GEO Data

Some of the experiments and platforms in ArrayExpress have been imported from the Gene Expression Omnibus (GEO) at the NCBI.

GEO experiments

We import data on a weekly basis from GEO. SOFT files and data files are downloaded and then we extract the experiment description, sample annotation and experimental factor information etc using custom automated methods and text mining tools. Some experiments are also manually curated, particularly if selected for inclusion in the Expression Atlas.

GEO platforms

GEO platform designs are imported in a similar way to experiments. Affymetrix, Agilent, Illumina catalogue platform designs are not imported from GEO but instead experiments that use them are linked to the ArrayExpress equivalent, as in this example: E-GEOD-35642.

Accession numbers

You can query ArrayExpress using either the ArrayExpress accession or original GEO accession for a given experiment.

Imported experiments have ArrayExpress accession numbers in the format of E-GEOD-n, where n is a number. In ArrayExpress accessions, the number part is the same as the number in the original GEO series accession, e.g. GEO accession "GSE12345" would become "E-GEOD-12345" in ArrayExpress. Likewise, for array/platform designs, GEO accessions "GPL567" would become A-GEOD-567 upon import.
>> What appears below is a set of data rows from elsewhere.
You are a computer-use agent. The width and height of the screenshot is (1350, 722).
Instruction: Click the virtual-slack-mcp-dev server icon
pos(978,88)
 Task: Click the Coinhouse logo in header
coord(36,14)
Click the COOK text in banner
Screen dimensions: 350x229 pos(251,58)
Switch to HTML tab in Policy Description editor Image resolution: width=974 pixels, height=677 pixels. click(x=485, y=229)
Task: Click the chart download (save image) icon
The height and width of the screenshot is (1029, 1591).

On an experiment's page (e.g. E-GEOD-35642), we provide a link that will take you back to the original entry in GEO:

Experiment with secondary accession number

Updates of imported data

Please note that the GEO and ArrayExpress databases are not synchronized - if annotation and/or data files are updated in GEO this will not necessary be reflected in the corresponding ArrayExpress entry immediately. We are currently working with GEO to develop a synchronization process.